■ Given exercise:
Rewrite every line from the one containing "Shipping Info (200, 1280)" through the end of the material, requests included, raising each coordinate in the answers by 62. Leave the pictures out.

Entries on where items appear
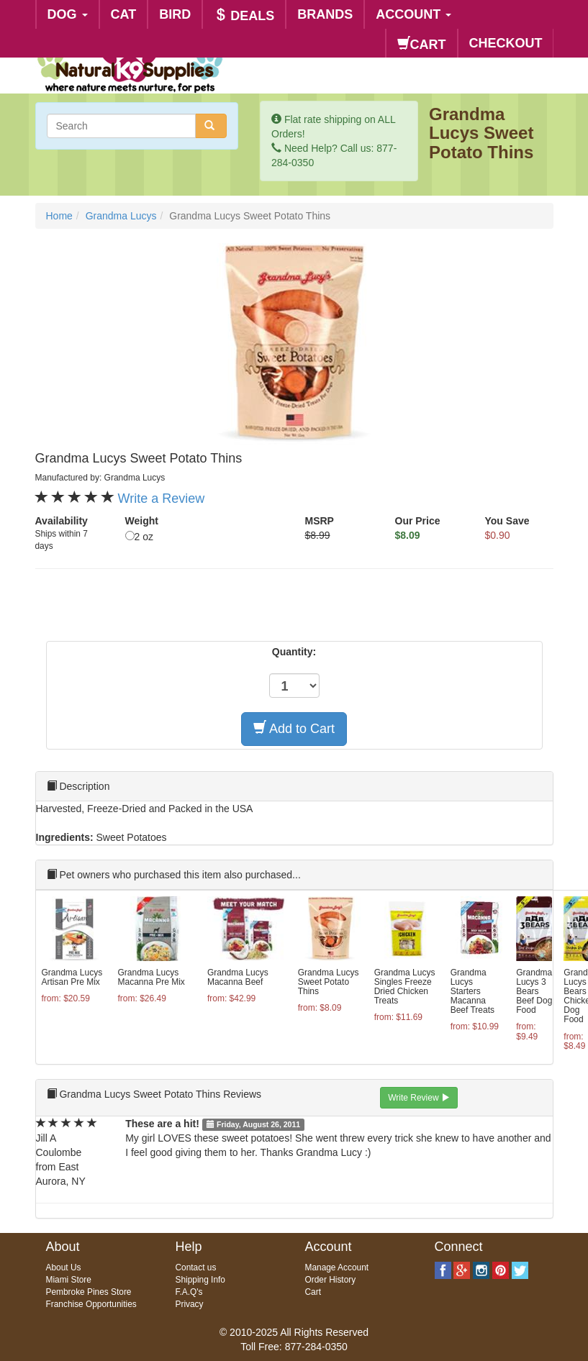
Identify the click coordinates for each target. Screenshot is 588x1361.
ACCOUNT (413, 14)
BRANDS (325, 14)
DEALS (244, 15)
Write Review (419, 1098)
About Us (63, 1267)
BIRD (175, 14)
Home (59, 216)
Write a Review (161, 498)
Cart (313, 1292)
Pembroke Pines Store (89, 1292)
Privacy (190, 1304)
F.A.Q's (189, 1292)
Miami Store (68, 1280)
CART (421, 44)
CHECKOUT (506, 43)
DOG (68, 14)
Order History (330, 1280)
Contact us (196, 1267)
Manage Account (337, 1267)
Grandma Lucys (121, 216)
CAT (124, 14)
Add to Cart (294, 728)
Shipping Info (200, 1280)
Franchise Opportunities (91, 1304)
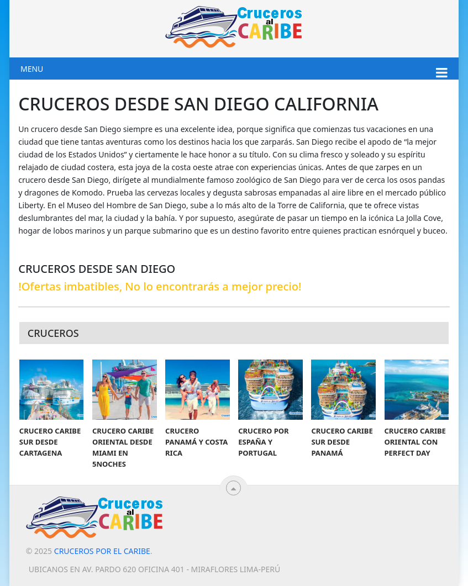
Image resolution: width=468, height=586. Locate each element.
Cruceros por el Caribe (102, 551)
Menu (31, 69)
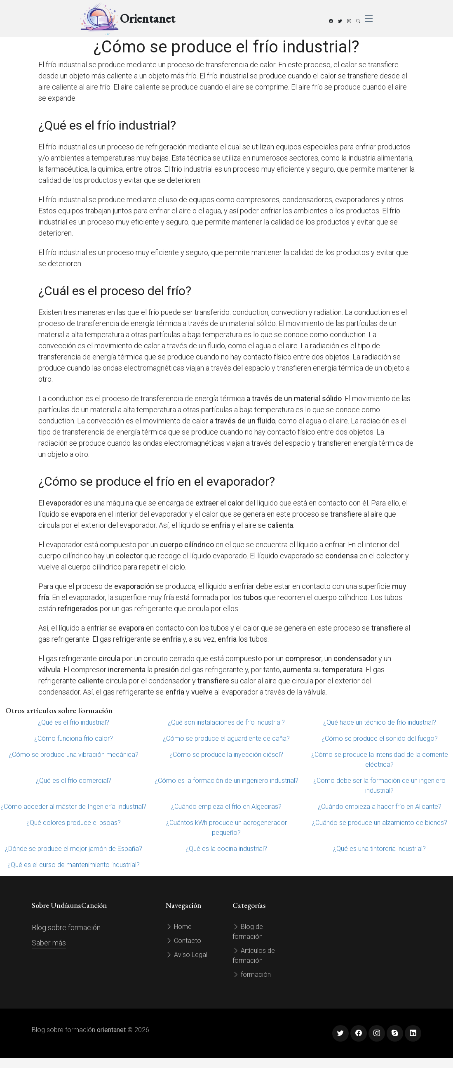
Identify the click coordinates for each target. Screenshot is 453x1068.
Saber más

■ Output below:
Shipping Info (262, 1342)
Franchise Opportunities (153, 1366)
Image resolution: width=468, height=586. Locate each element.
Cruceros por el Caribe (164, 613)
Menu (93, 131)
Identify the click coordinates for each target. Screenshot is 453x1068.
Saber más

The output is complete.